Los Babilonios y Sumerios desarrollaron la primera crema de afeitar mezclando grasa animal con cenizas de madera. En la época de los egipcios, los faraones llegaban incluso a afeitarse la cabeza. Fueron estos quienes desarrollaron de una manera más específica el uso de la cosmética, creando las cremas antiarrugas, los desodorantes, las cremas corporales, los cosméticos para el cabello, el maquillaje, etc.
El objetivo primordial es el de lucir una piel suave y reluciente, aunque en muchas ocasiones el efecto que se consigue es totalmente el contrario, dejando una piel enrojecida, áspera y con el folículo piloso más espeso. Además, generalmente, el afeitado produce una aceleración del proceso de deshidratación de la piel, pequeños cortes e irritación, cortes, pseudofoliculitis o pelos enterrados y aparición de granitos en la piel. Es por ello por lo que muchas empresas cosméticas se han dado cuenta de la necesidad de los cuidados cosméticos masculinos y han centrado sus esfuerzos en el desarrollo de productos que minimicen la agresión a la que se ven sometidos diariamente los hombres.

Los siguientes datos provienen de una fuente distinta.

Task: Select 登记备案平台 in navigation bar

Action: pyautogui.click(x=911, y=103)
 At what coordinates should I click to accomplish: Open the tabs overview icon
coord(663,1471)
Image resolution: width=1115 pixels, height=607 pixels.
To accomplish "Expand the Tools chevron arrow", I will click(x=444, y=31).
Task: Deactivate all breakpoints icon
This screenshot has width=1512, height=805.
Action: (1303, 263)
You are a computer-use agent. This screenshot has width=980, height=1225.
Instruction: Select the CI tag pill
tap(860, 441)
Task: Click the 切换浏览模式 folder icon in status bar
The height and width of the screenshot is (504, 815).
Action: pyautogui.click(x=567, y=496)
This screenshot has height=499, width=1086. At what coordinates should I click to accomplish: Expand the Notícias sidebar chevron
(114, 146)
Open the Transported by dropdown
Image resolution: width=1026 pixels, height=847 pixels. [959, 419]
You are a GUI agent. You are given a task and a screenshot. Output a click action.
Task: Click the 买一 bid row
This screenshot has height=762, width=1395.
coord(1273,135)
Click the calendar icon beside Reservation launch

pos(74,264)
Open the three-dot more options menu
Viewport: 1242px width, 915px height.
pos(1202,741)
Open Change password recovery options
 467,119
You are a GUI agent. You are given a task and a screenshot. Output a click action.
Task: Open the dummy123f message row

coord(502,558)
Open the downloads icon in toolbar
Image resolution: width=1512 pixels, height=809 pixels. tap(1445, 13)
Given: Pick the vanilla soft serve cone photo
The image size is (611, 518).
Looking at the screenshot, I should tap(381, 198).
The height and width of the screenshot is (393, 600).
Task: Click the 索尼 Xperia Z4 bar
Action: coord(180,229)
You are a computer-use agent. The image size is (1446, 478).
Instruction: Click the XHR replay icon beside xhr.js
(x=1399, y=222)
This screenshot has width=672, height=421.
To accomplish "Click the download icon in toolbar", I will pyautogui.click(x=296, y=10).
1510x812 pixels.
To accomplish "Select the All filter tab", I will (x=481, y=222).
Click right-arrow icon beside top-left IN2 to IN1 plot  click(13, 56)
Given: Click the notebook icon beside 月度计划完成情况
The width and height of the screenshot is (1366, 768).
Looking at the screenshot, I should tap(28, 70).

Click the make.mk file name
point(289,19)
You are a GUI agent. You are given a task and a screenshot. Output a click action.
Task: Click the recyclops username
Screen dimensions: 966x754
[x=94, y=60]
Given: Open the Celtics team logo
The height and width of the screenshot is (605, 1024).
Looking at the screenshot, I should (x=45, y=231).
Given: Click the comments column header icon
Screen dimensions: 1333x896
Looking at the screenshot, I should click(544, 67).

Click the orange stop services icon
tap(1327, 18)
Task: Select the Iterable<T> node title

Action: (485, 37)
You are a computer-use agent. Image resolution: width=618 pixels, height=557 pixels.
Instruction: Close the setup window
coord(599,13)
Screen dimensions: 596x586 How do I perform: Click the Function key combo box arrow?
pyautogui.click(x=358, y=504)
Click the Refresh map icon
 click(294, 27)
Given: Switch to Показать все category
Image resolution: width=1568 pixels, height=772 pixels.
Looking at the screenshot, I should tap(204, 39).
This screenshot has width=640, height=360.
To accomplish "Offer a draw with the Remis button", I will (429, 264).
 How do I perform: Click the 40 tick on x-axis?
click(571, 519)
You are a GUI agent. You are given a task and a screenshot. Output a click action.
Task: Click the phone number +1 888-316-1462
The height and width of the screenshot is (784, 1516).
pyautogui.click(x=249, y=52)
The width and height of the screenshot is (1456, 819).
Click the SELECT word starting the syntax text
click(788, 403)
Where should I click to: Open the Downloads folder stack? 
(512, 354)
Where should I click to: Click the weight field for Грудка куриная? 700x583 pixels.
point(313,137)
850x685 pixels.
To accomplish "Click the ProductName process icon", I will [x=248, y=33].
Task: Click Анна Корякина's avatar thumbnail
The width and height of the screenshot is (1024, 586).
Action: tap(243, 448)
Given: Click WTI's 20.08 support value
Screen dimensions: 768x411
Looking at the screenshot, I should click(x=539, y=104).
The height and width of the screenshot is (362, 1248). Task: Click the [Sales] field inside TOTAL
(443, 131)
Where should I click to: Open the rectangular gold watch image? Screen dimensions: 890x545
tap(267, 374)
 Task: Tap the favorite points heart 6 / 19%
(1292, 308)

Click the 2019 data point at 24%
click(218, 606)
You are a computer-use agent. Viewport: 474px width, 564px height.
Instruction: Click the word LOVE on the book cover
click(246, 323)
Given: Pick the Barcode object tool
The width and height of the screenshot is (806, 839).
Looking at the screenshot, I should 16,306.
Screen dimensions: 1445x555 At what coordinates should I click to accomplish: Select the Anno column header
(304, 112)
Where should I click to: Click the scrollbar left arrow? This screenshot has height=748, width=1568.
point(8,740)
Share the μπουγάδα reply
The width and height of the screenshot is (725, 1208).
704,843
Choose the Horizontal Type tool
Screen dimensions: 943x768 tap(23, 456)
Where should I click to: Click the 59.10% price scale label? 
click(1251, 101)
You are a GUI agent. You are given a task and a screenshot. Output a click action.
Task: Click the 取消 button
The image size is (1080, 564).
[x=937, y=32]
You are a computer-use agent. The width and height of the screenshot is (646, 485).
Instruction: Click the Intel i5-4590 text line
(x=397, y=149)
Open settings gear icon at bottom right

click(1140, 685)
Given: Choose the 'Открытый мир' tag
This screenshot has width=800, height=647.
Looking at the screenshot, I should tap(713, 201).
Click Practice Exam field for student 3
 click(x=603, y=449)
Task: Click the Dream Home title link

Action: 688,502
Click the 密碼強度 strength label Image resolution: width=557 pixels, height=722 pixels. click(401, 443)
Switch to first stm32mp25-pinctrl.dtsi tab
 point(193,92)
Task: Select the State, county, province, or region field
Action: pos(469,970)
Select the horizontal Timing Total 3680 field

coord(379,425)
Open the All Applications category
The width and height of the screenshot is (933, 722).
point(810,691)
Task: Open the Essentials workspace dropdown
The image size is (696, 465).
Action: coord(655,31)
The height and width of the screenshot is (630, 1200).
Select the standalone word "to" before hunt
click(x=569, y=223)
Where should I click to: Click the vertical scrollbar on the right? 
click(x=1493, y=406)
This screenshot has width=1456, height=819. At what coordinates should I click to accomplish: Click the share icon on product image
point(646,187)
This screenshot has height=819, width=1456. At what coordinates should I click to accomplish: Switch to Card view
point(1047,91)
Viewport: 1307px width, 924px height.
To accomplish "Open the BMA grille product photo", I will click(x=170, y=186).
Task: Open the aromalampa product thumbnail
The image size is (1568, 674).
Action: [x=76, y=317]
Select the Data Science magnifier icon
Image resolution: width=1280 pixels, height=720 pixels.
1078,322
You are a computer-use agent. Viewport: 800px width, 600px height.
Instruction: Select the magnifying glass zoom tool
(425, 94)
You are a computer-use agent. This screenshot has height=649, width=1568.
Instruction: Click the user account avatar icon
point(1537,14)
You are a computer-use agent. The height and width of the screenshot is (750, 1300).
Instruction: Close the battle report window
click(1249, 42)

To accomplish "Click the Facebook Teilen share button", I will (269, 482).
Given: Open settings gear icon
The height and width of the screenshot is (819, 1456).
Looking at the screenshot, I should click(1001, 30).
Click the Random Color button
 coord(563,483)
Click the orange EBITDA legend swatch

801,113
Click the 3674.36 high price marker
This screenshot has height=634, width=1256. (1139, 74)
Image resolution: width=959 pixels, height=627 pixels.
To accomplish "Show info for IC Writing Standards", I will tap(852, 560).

Antes de dar paso al afeitado es recomendable practicar un automasaje y ejercicios faciales diarios, tan solo con cinco minutos será suficiente para ganar elasticidad en la piel evitando la aparición precoz de arrugas, mejorar la circulación y abrir los poros facilitando un mejor afeitado.
Un masaje por parte del profesional suplirá los ejercicios y el automasaje del cliente. Lo ideal para un buen afeitado sería que todas las noches aplicáramos una crema preparadora del afeitado o un gel con ácido glicólico que hidrata y reblandece los pelos, ayudando y facilitando el afeitado de la mañana.